• _Direction_
Rewrite the stretch of items from the line containing "Task: Add source" through the line containing "Action: point(64,208)", replacing "suppress list" with "block list" and leaving everything else unchanged.

• _Pointing items for text and elements_
--------

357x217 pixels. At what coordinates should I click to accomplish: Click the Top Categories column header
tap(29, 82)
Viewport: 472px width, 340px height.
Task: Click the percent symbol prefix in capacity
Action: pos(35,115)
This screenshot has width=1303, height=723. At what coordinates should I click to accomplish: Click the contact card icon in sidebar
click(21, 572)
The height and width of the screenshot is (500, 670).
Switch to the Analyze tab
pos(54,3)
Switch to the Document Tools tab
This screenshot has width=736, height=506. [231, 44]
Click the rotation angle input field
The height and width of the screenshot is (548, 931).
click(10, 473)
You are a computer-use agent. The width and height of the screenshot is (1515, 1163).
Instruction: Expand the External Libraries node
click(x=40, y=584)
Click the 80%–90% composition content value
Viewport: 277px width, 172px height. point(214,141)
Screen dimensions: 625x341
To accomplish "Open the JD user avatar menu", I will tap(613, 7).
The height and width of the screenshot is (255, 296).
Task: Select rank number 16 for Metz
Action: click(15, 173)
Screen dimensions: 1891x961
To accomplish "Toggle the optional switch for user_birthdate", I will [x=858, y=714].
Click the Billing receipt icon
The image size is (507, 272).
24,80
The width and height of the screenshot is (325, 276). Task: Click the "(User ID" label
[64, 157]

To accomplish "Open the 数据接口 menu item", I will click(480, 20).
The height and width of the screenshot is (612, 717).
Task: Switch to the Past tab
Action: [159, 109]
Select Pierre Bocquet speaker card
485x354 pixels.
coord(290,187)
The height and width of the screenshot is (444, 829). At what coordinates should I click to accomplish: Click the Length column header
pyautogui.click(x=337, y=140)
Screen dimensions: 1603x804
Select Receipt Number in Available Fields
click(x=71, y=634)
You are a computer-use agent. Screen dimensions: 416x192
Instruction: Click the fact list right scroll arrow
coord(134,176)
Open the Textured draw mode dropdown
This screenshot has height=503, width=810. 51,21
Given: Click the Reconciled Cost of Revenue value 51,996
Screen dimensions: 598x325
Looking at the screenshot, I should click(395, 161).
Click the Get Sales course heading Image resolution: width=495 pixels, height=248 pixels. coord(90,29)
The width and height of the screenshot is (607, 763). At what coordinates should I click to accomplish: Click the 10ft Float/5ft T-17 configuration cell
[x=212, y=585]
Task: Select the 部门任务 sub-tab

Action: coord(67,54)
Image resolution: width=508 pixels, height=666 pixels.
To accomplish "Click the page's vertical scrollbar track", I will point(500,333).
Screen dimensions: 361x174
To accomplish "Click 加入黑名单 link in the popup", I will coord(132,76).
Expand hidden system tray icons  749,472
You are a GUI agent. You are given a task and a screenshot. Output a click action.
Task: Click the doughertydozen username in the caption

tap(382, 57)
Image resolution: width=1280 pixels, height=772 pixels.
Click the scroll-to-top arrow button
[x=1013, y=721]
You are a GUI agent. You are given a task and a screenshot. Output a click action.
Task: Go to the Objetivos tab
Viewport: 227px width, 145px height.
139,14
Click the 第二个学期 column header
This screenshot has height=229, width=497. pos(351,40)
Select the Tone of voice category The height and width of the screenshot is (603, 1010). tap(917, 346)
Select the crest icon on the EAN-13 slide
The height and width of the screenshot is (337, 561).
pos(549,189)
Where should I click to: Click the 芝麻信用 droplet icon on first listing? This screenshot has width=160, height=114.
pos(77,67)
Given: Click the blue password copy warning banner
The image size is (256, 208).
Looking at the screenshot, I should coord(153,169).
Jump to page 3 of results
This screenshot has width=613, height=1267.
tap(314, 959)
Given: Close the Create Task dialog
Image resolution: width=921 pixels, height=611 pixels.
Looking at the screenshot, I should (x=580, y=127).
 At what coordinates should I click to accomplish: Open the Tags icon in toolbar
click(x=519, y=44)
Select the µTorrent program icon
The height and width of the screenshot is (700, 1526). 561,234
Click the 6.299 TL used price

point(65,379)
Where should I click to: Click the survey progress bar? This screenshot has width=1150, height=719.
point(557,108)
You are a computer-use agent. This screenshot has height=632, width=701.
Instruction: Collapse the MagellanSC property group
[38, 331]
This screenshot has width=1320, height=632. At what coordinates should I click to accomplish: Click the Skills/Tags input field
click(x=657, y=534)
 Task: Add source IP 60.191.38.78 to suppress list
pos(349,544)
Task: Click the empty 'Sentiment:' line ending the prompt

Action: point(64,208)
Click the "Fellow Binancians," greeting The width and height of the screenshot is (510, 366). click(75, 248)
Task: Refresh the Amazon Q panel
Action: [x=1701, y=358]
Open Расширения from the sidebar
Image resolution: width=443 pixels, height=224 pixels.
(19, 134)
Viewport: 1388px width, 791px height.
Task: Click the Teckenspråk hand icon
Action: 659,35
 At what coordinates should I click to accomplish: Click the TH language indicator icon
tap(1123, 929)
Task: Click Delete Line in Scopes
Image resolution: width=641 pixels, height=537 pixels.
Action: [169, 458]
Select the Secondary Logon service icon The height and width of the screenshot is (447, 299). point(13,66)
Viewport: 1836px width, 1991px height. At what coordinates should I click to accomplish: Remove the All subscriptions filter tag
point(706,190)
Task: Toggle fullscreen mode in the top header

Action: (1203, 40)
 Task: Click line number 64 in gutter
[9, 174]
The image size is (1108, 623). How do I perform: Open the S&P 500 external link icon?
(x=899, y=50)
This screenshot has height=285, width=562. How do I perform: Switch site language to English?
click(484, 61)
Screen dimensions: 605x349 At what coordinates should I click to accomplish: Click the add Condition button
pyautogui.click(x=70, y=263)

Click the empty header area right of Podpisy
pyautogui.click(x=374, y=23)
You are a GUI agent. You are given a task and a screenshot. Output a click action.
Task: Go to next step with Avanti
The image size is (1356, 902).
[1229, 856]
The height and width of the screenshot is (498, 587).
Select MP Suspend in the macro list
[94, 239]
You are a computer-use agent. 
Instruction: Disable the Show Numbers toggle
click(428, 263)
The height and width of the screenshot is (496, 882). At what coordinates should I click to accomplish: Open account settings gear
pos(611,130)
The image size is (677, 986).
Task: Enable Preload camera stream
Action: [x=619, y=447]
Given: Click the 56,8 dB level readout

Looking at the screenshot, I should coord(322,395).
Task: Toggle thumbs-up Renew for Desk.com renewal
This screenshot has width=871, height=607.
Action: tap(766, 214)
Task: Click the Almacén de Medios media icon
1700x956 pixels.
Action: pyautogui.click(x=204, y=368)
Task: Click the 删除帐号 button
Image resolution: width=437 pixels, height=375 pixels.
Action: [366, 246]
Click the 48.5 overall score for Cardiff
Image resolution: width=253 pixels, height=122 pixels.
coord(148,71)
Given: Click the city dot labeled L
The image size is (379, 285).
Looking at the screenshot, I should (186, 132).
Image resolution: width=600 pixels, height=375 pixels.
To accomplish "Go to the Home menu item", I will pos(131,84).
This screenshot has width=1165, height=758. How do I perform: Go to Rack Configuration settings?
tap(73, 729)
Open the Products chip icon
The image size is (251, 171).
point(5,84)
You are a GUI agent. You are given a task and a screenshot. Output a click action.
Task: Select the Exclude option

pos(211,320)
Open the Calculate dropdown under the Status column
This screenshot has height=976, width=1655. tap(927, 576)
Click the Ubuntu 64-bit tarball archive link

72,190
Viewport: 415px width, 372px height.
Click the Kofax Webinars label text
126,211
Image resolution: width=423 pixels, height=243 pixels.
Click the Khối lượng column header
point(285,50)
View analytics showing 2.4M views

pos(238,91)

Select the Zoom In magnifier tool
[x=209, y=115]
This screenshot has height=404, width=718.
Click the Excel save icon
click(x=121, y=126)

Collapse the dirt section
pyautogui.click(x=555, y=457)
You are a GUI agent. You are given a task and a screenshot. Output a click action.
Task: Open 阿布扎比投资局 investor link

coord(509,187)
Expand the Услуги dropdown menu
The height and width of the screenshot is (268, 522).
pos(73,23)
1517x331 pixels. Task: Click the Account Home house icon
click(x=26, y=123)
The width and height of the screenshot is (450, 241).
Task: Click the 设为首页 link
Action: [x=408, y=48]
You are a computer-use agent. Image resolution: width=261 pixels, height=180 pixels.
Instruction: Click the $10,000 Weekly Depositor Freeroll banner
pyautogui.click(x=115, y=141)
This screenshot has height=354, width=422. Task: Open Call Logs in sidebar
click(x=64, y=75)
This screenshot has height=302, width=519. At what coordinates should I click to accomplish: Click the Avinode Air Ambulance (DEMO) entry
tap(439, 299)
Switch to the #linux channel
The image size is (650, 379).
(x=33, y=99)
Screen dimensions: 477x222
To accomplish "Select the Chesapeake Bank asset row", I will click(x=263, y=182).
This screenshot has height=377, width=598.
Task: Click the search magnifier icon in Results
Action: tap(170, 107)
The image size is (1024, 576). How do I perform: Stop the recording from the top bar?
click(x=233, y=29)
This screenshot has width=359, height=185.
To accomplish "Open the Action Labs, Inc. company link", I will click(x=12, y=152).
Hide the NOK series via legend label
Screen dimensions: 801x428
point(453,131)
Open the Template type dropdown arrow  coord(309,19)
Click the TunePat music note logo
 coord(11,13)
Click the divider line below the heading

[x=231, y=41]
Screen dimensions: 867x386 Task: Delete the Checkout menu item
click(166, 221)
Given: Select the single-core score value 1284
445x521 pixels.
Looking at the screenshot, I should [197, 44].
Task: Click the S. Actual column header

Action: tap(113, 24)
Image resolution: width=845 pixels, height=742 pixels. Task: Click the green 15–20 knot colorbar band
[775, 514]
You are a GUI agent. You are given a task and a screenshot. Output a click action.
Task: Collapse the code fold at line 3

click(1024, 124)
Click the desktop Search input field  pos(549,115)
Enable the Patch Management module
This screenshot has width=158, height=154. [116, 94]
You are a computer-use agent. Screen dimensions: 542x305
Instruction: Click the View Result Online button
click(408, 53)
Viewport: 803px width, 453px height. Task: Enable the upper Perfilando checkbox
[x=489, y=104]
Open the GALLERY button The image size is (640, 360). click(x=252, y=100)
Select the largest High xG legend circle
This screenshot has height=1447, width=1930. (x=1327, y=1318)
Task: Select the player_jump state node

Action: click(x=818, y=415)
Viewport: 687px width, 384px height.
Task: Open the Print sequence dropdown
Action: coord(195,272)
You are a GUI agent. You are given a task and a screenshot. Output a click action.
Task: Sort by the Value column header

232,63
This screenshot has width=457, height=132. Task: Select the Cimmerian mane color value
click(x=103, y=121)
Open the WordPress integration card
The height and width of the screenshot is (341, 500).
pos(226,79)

--------

• _Answer below_
 Task: Add source IP 60.191.38.78 to block list
pos(349,544)
Task: Click the empty 'Sentiment:' line ending the prompt

Action: point(64,208)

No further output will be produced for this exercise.